Mir

[regression] mir_acceptance_tests.NestedServer failure in clang CI

Bug #1430000 reported by Kevin DuBois
6
This bug affects 1 person
Affects Status Importance Assigned to Milestone
Mir
Fix Released
Medium
Alan Griffiths
mir (Ubuntu)
Fix Released
Medium
Unassigned

Bug Description

https://jenkins.qa.ubuntu.com/job/mir-clang-vivid-amd64-build/1565/parameters/?
and
https://jenkins.qa.ubuntu.com/job/mir-clang-vivid-amd64-build/1567/parameters/?

have both failed in:
        Start 26: mir_acceptance_tests.NestedServer.*
 26/287 Test #26: mir_acceptance_tests.NestedServer.* ...........................................***Exception: SegFault 0.25 sec

Related branches

Revision history for this message
Alan Griffiths (alan-griffiths) wrote :

We had other errors appearing around the same time and in a suspiciously similar place:

https://jenkins.qa.ubuntu.com/job/mir-vivid-amd64-ci/1161/consoleFull

Has NestedServer.client_may_connect_to_nested_server_and_create_surface
...

5: ==22094== Thread 16 Mir/Comp:
5: ==22094== Invalid read of size 8
5: ==22094== at 0x4F241AC: mir::frontend::detail::ProtobufResponder::send_response(unsigned int, google::protobuf::Message*, std::initializer_list<std::vector<mir::Fd, std::allocator<mir::Fd> > > const&) (protobuf_responder.cpp:56)

****

• Task set:
**1)** Answer these questions using the bug report:
(a) What is the bug number, and who reported it?
(b) What exception did test #26 fail with, and how long did it run?
(c) Which source file and line number appear in the "Invalid read of size 8" trace?
**2)** Rewrite the sentence in the bug report that begins "We had other errors appearing" more briefly, keeping its main facts.
The data that follow come from a separate source and are unrelated to the bug report.

****

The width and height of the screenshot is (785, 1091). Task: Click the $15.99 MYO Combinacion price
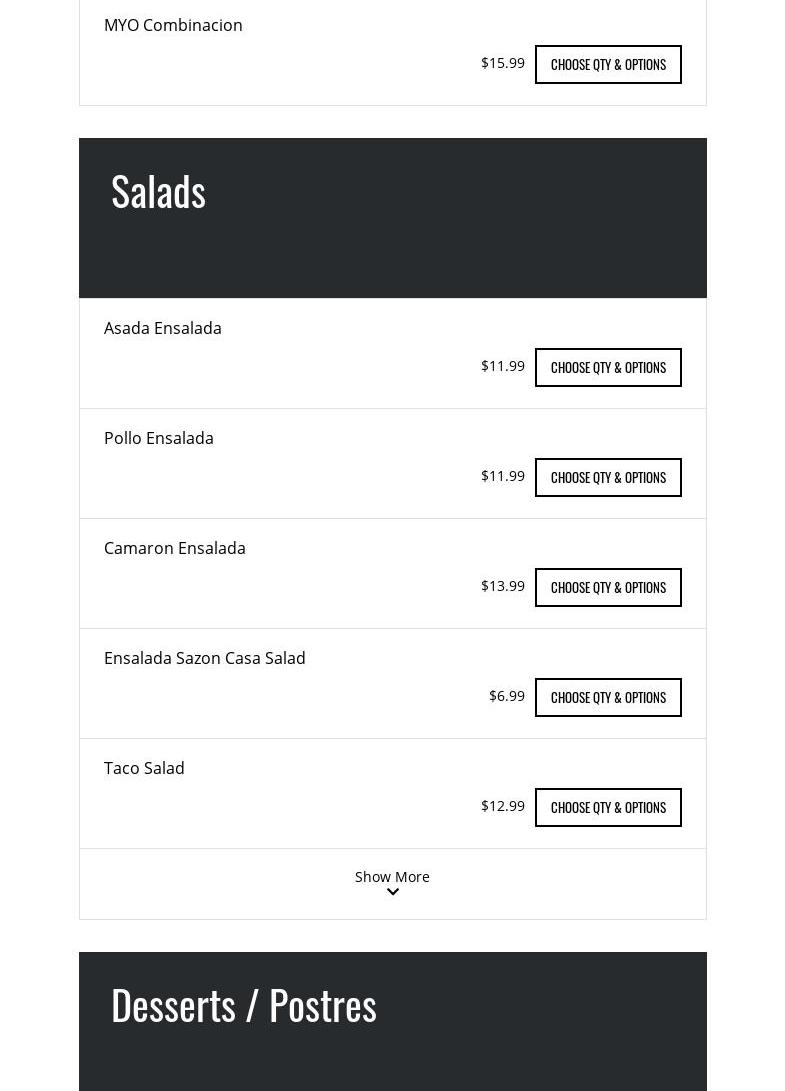[x=503, y=63]
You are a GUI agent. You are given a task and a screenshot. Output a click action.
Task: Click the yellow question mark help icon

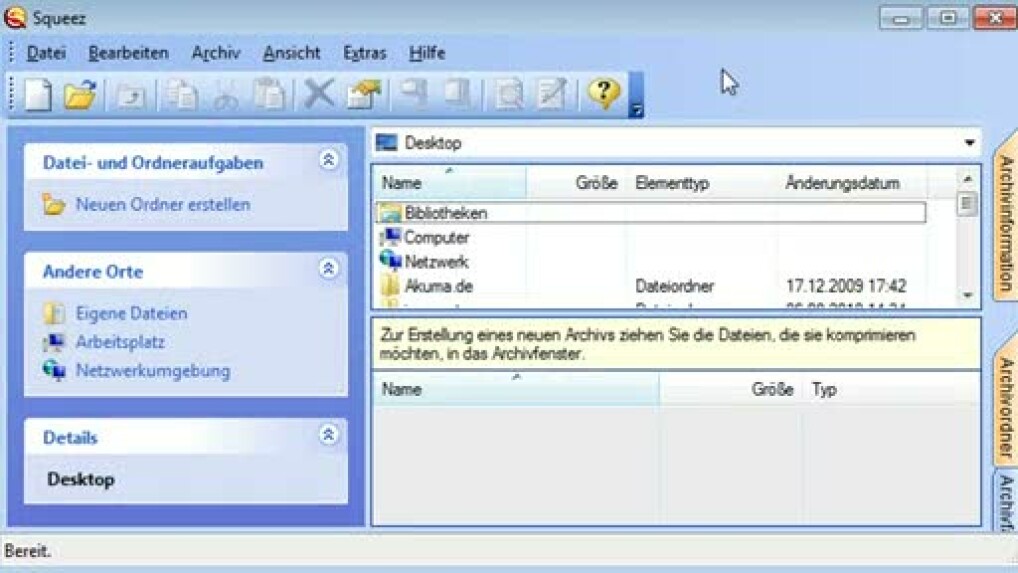click(603, 93)
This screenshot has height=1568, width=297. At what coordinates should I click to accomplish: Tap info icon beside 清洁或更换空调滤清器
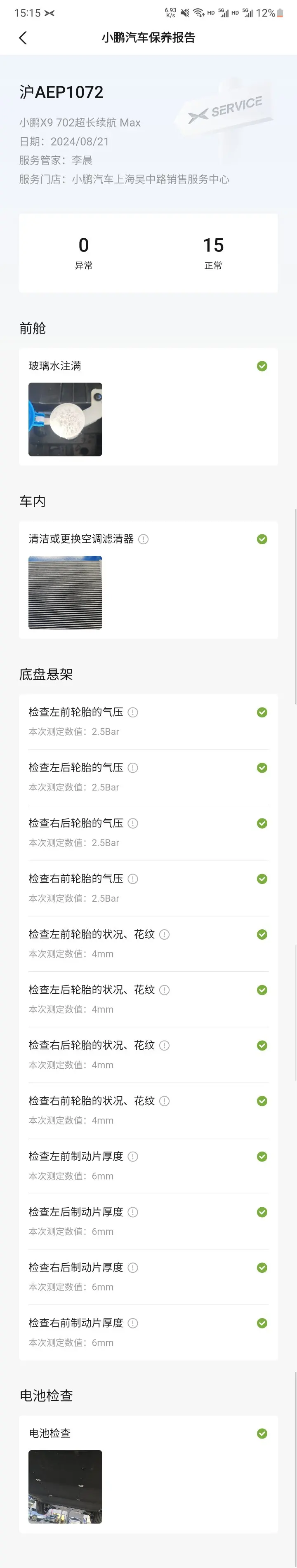144,539
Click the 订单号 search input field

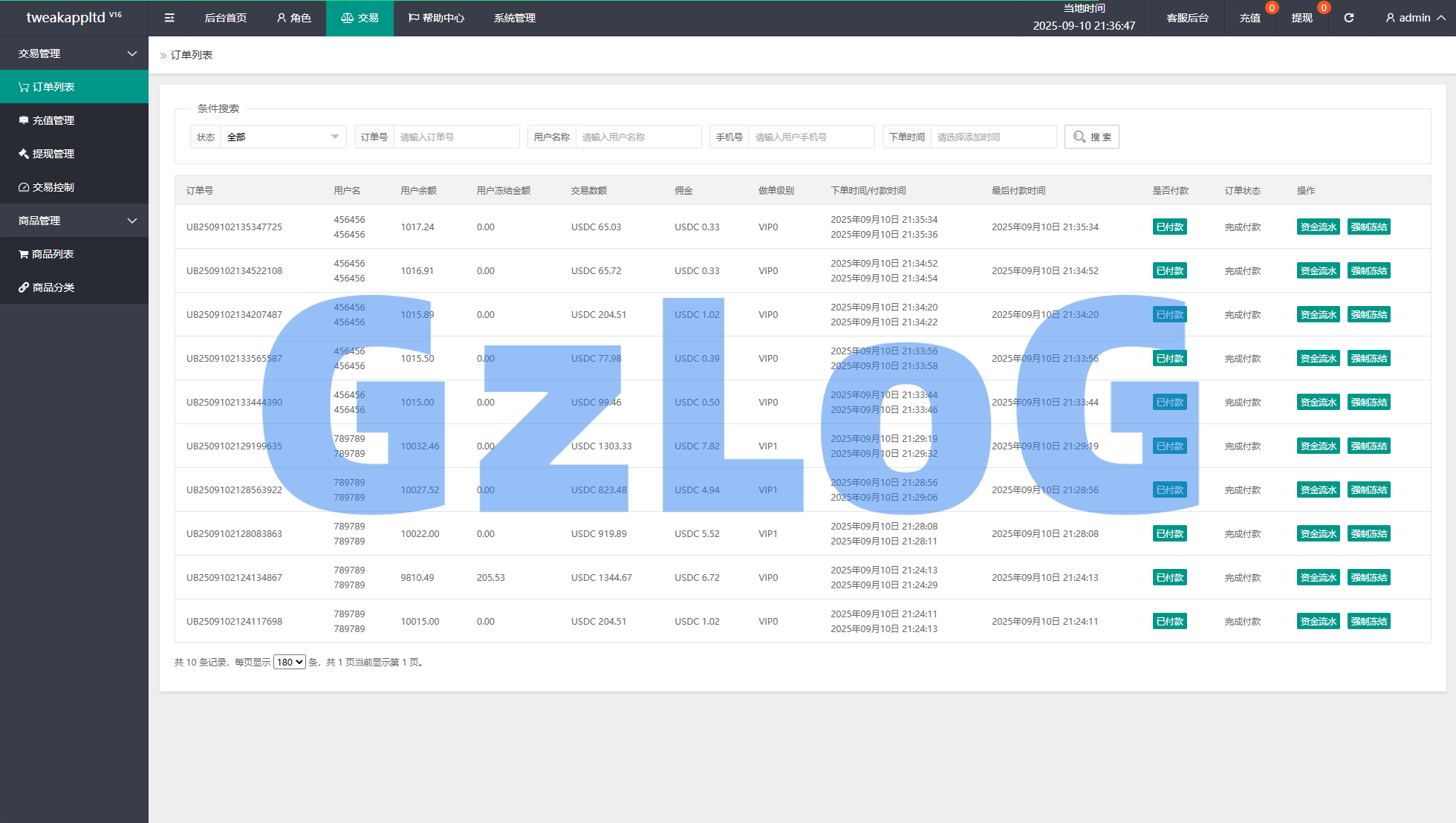[x=455, y=137]
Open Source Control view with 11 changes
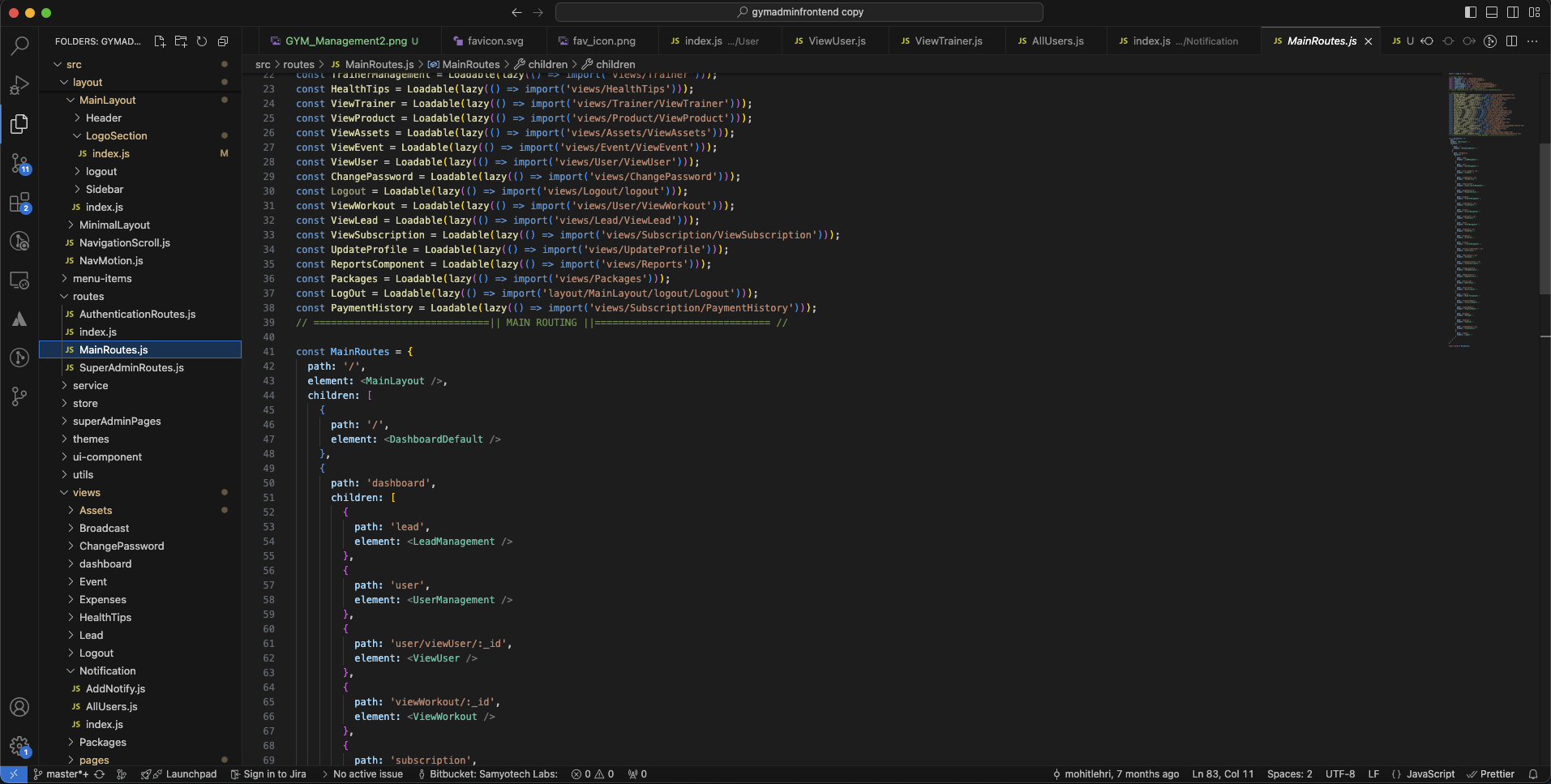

****

• Solutions in order:
**1)**
(a) Bug #1430000, reported by Kevin DuBois.
(b) A SegFault, after 0.25 sec.
(c) protobuf_responder.cpp, line 56.

**2)** Other errors appeared at about the same time and in a suspiciously similar place.